During the Congress, Zhou, who is widely expected to step down soon, spoke of the risks of a “Minsky moment”, referring to a sudden collapse in asset prices after long periods of growth, sparked by debt or currency pressures.
China has so far avoided a sharp slowdown in its economy, but analysts and global economic bodies such as the International Monetary Fund warn Beijing that China is over-indebted.
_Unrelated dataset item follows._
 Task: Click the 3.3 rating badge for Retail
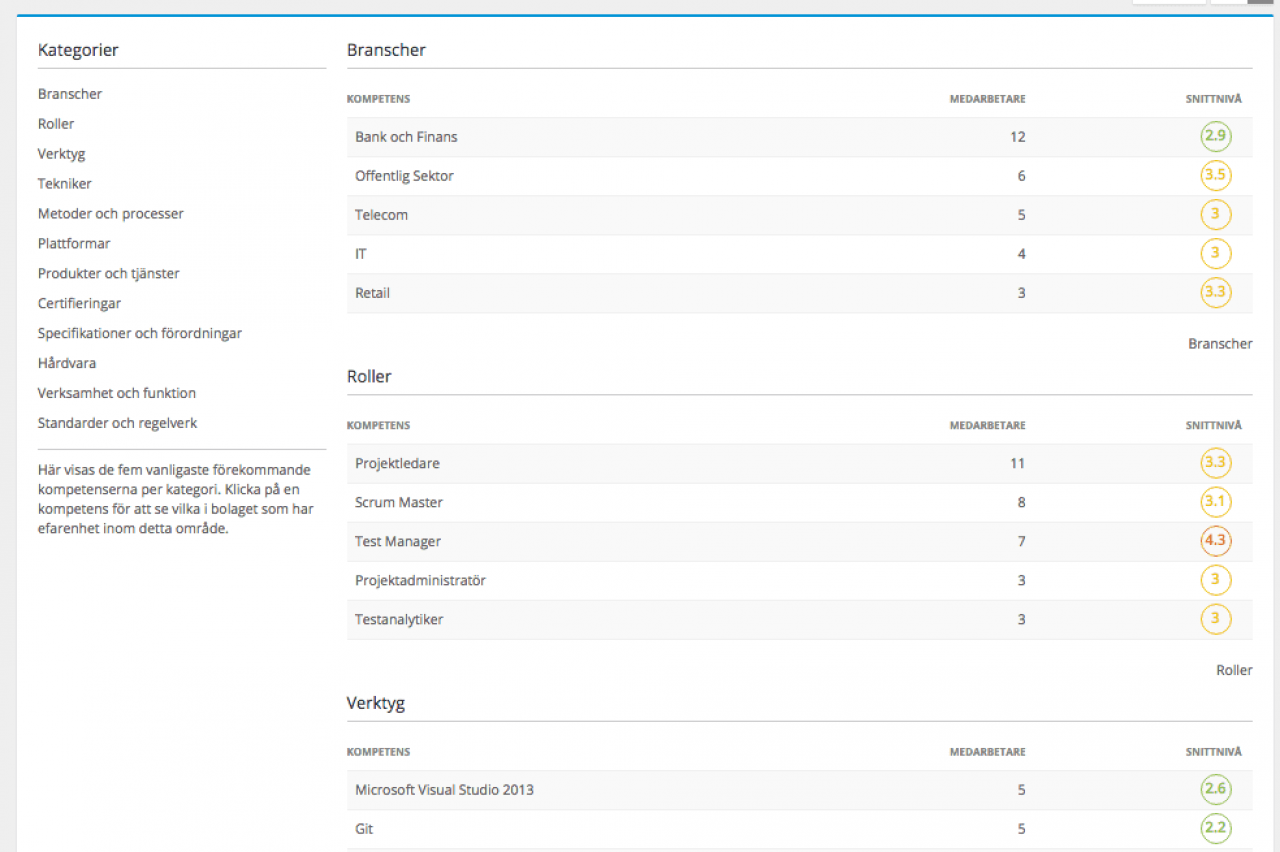click(x=1215, y=293)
Rating agencies estimate the overall debt burden at almost three times annual economic output.
In his article, Zhou said that China should “actively develop equity financing, and steadily increase the proportion of direct finance.”
In direct finance, borrowers borrow funds directly from the financial markets without using intermediaries, potentially reducing risks in the banking system.
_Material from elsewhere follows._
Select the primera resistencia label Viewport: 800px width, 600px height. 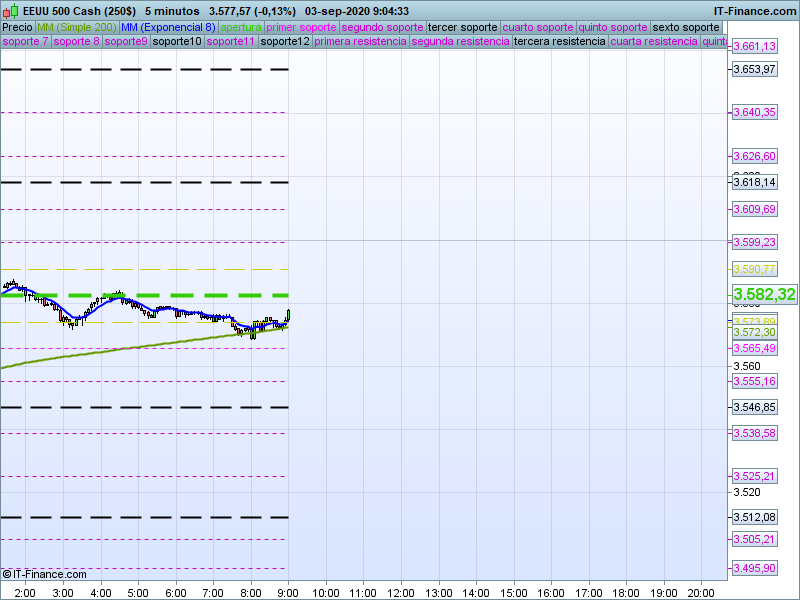pos(360,42)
The more specific measures Zhou suggested included reforming China’s equity issuance mechanisms, further developing private equity funding, promoting debt-to-equity swaps, and expanding the bond market.
Meanwhile Zhou also called for further financial deregulation, saying China will relax management of its forex market, promote yuan internationalization and broaden market access by foreign financial institutions.
But in what may been seen as balancing measure to such market-friendly steps, Zhou also stressed the importance of tougher supervision, urging regulators and local governments to crack down on illegal arbitrage, shadow banking, and “illegitimate fundraising” that disrupted market order.